[PATCH 2/2] Trace fork series calls using PTRACE_SETOPTIONS on linux

Tue Sep 14 02:54:06 UTC 2010

> Yeah, this method is a good way to keep the compatibility with old kernels
> and I'm working on the patch now.

Great!  Thanks for working on this and taking care to do it right.

> > For the new Linux setbpt code that just changes registers instead of doing
> > breakpoints, I think we could make that support proper vfork too.  Right
> > now, it turns a vfork syscall into a clone syscall just like a fork syscall.
> > We could make that CLONE_PTRACE | CLONE_VFORK | CLONE_VM | SIGCHLD.
> > We might have to make sure that more registers get restored to their
> > original values, but perhaps that is already done OK.
> 
> I doubt it is not that easy. With these flags set, I think strace and the
> program it traced won't end up normally since strace will now block the
> new child when it returns from fork series calls first until its creater
> returns from that syscall. This conflicts with the logic of vfork.

You are referring to the:
				tcp = alloctcb(pid);
				tcp->flags |= TCB_ATTACHED | TCB_SUSPENDED;
case in the main tracing loop.  When an unexpected new child is seen, we
record it and leave it stopped.  Only when we see the parent's call succeed
do we know the right details (old register contents) to let the child
continue unmolested.  Indeed, that is true.  So I was wrong and in fact we
cannot make the current setbpt method work with CLONE_VFORK.  That's fine.

> Actually, when new child return from fork series syscall first, strace
> can not easily get its parent's pid and determine its parent relationship
> and thus can not do the clearbpt work. I guess that's why strace choose
> to block new child if it returns first. Maybe /proc/<pid>/stat may help us
> to get its parent id, but I'm not sure this method is portable.
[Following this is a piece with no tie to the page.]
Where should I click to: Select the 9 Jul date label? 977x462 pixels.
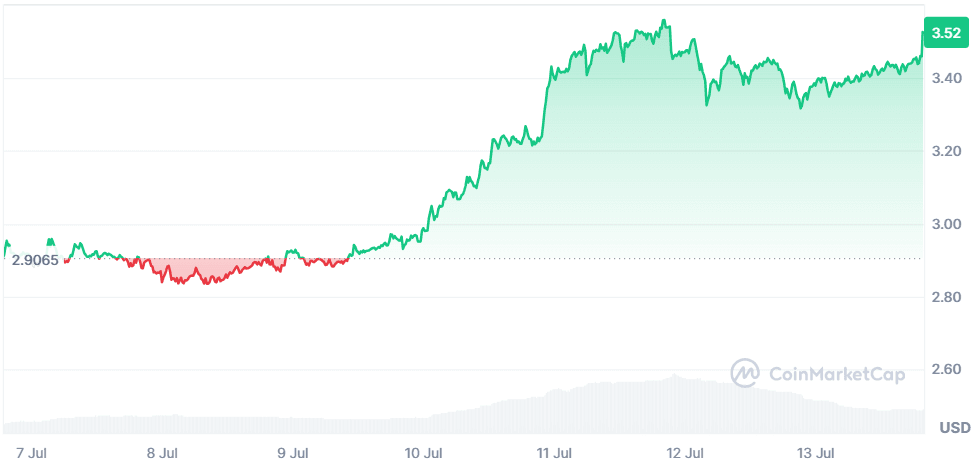(x=292, y=453)
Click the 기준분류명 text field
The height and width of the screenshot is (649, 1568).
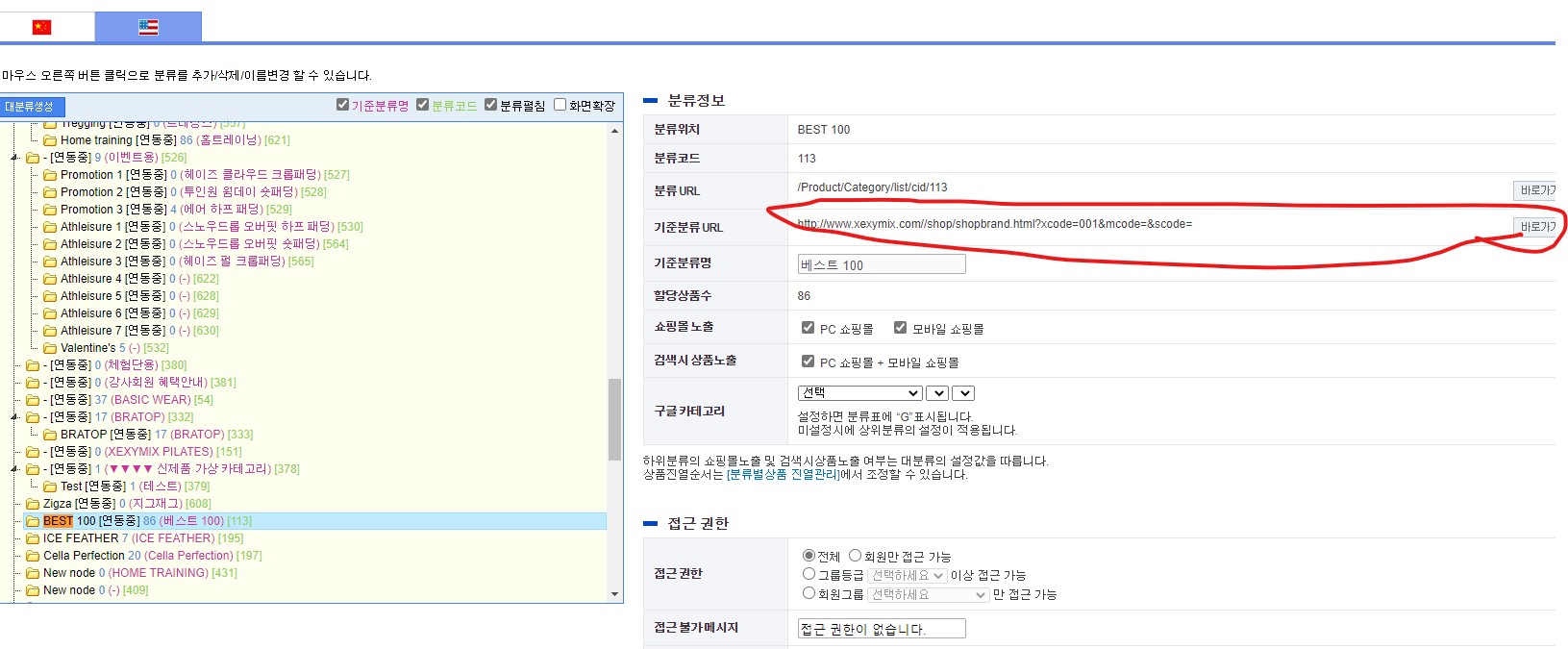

Moreover,
> new child's parent is not always its creater who has done the setbpt work,
> for example, clone call with CLONE_PARENT flag.

All that's true but it doesn't really constrain us.  That is, the one and
only thing it really makes hard to do is CLONE_PTRACE|CLONE_VFORK without
having PTRACE_O_TRACEVFORK.  So we just won't try to do that.

For non-vforks with the current method, we already handle this fine.
We just don't need to know about the new child right away, because the
parent will finish its clone syscall soon enough and then we'll be
able to match up the early-reporting child with its parent.  If we
have PTRACE_O_TRACE* working, then we also don't have a problem.  Even
for vfork, the PTRACE_EVENT_* report from the parent comes right after
creating the child (racing with its startup and its reporting of its
initial SIGSTOP), before the vfork wait begins.  So the current logic
that leaves the child stopped works fine: we see the parent report
PTRACE_EVENT_{CLONE,VFORK} and do PTRACE_GETEVENTMSG to see the child
pid, complete the bookkeeping, and resume the child.  When we resume
the parent again, then it will wait for the vfork child to finish
before it reports the syscall exit.

But we do have real trouble for the first vfork call made before we
know whether the kernel supports PTRACE_O_TRACEVFORK properly.  The
safe assumption is the old behavior, where we turn it into a fork and
then give it the CLONE_PTRACE (setbpt) treatment.  But once we've done
one clone or fork or vfork of any kind, then we know that the kernel
support really works, and we can leave the next vfork alone.  If you
really didn't want to perturb the vfork behavior of the tracee even
once, strace could at startup fork a child that uses PTRACE_TRACEME
and then does a fork/vfork so strace can see how the kernel support
works before it handles any real tracee.

Thanks,
Roland